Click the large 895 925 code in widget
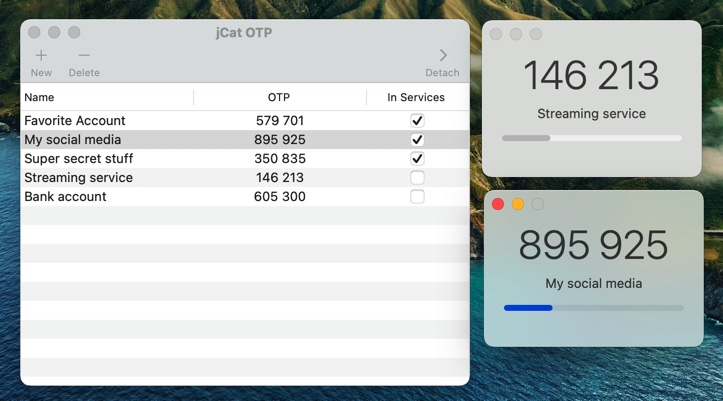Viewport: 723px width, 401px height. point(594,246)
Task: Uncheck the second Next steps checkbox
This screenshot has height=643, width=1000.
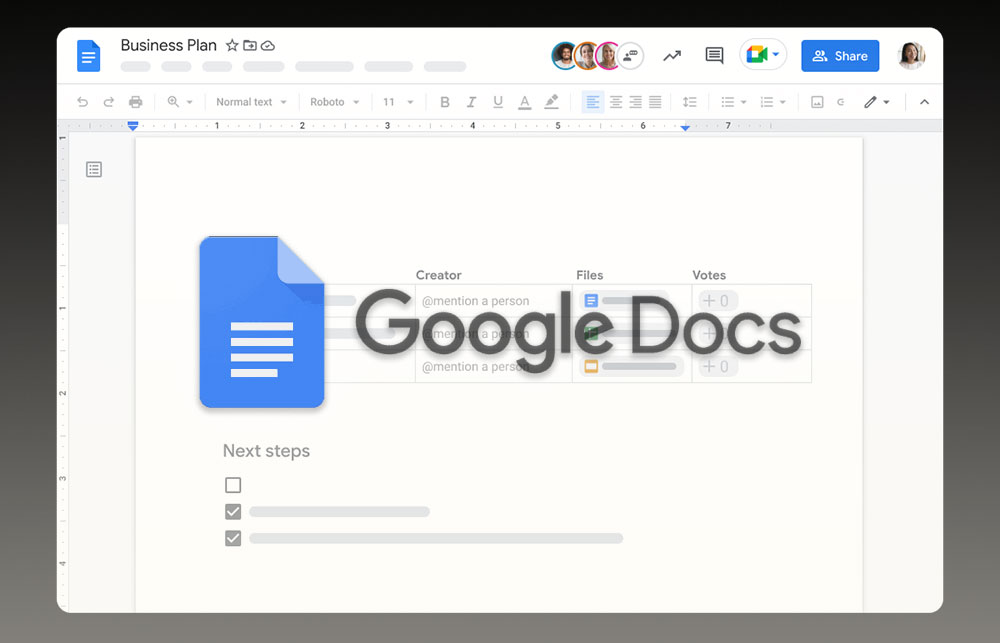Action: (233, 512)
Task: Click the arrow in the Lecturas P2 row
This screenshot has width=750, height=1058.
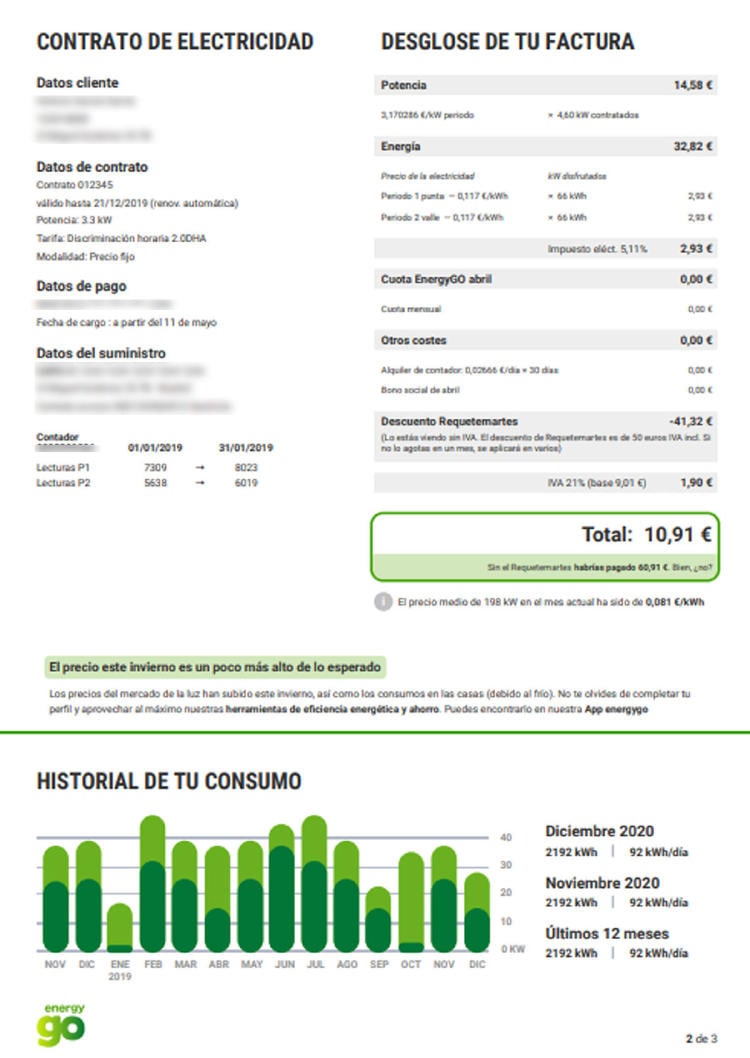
--
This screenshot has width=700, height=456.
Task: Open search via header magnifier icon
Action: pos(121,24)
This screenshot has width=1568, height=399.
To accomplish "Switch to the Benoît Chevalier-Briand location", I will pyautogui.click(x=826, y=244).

→ **EXERCISE AIM**
In the listing above, find the line containing "Click the large 895 925 code in widget" and the line containing "This screenshot has width=750, height=1058.". Print those two lines and every line between them exactly, with no pictures.

→ **YOUR SOLUTION**
Click the large 895 925 code in widget
Viewport: 723px width, 401px height. point(594,246)
Task: Uncheck the second Next steps checkbox
This screenshot has height=643, width=1000.
Action: (233, 512)
Task: Click the arrow in the Lecturas P2 row
This screenshot has width=750, height=1058.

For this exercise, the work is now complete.